Daria Polatin

There’s only so much pie, you know?


(December 7, 2020) Daria Polatin is a playwright, TV writer-producer and author who is developing a TV limited series based on her novel DEVIL IN OHIO for Netflix. She was a Co-Executive Producer on CASTLE ROCK for Hulu, where her episode “The Laughing Place” was named one of Entertainment Weekly’s Best TV Episodes of 2019. She has been a writer and producer on HUNTERS, JACK RYAN, CONDOR, HEELS and SHUT EYE. Daria received her MFA from Columbia University and is a founding member of THE KILROYS, the advocacy group for gender equality in the American Theatre. She has one son who is 11 weeks old and she describes writer-motherhood in 3 words as: stunning, shifting, softening.

FROM THE EPISODE: READING & VIEWING LIST & REFERENCES

Daria Polatin’s Website
Daria’s Book: Devil in Ohio
Daria’s Play: Palmyra

Daria’s Series:
Castle Rock
Hunters
Jack Ryan
Condor
Heels
Shut Eye

The Kilroys, Daria’s advocacy group for gender equality in the American theater

Chekhov


SOUND BITES

Time is really punctuated when you have a baby. I used to have a certain sensibility of my time and what I could get done, and now the periods I have are much shorter. Having to code switch really is tricky. A few minutes of feeding can feel like hours, and the nap feels like one second. Time just has all these new nuances, even though it is a constant.

Writing outlines is tough. I know a lot of writers outline their projects in different mediums, and it’s just not the most fun to do an outline, but it’s the scaffolding for the cathedral that you’re going to make.

Because of the amount I need to get done, I need to work quickly, and it’s a good lesson in not second-guessing myself. I need to make decisions and move on, whereas, in the past, I may have read a piece over and over and over and improved it one more time. I don’t have time to do that now. It’s about trusting the process and my intuition, trusting that I’ve been doing this for many years. I don’t want to say that I’m shortchanging the process, but I can move through the process much more quickly now. And I have to; otherwise, I couldn’t keep up, or I would have to take on less, either as a writer or as a mother, and I don’t want to do that. I want it all.

There’s never going to be enough time for all of the things, and I just have to make peace with that. I’m always probably going to feel like I’m not doing enough in a certain area, whether it’s this project or that project or with my son or with my husband. There are a lot of things that I’m going to have to be comfortable with. There’s only so much pie, you know?

Every minute of TV costs a lot of money, effort, and energy to make, so you have to be relentless in refining every moment on screen.

I really love when each episode of a show has an arc to it. The Crown does that really well. Each episode contains a theme, a question, and an answer.

Books are the most direct connection between author and reader. There’s the least interference in that form of written material, a direct relationship with the consumer of the story.

I now understand this very primal, Mama Bear, almost monster feeling of doing anything for your child. I have a new understanding, a visceral understanding, of what that is.

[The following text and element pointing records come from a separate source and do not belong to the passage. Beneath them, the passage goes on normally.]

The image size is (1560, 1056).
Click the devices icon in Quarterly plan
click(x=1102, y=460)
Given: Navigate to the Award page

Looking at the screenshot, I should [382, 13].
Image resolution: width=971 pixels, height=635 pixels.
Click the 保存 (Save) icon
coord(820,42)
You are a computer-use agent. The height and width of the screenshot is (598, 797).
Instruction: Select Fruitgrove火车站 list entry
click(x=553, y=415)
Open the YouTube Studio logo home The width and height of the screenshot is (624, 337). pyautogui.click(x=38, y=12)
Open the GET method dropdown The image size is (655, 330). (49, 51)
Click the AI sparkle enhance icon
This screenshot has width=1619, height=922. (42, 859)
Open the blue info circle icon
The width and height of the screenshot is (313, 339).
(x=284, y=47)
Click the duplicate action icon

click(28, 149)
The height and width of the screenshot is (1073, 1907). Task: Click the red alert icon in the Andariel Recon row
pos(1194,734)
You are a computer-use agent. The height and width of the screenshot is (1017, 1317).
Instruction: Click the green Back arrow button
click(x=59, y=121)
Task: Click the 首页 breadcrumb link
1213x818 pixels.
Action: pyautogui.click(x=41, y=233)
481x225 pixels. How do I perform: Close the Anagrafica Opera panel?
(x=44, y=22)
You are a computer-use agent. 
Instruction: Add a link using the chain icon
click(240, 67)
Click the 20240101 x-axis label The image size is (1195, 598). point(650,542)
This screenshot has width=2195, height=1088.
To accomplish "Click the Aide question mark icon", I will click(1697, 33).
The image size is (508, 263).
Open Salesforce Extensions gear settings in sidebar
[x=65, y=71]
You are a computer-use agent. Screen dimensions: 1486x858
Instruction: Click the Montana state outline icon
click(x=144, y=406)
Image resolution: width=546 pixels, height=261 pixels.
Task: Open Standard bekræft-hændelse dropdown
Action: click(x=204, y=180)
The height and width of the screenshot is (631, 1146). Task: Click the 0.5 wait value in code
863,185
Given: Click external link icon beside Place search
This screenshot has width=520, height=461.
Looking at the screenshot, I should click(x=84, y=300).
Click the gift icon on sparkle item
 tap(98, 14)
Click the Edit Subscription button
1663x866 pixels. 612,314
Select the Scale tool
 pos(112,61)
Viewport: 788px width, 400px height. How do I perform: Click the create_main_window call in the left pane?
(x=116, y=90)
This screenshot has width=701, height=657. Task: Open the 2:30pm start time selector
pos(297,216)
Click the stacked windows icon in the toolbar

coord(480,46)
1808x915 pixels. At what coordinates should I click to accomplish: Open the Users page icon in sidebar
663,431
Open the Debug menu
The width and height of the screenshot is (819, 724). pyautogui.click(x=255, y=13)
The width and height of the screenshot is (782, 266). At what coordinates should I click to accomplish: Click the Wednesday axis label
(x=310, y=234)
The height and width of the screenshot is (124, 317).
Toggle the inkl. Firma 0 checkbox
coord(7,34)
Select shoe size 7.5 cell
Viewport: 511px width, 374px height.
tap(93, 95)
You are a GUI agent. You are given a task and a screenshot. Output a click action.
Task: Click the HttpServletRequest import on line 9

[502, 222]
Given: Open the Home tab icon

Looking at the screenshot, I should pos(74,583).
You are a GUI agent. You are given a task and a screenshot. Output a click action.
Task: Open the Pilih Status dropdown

I want to be a safe space for my son, and I want to be a grounded place that he can always come to for comfort in whatever form that would be.

I’m fearful of not having enough time for everything; most importantly, my son, because he’s the most vulnerable of all of those elements.

I’m trying to stay grounded and teach through example. Taking care of the things I need to take care of is an important thing to do. If I just sacrificed my career and became a mother full-time, that’s not serving me, and I wouldn’t be happy, and that wouldn’t be serving him.

You have to be very present to be able to assess the circumstances and get out of your own expectations of what your child might need. It’s almost meditative, Zen-like, to step back and just look at situations with a clear, fresh perspective without projecting expectations onto your child.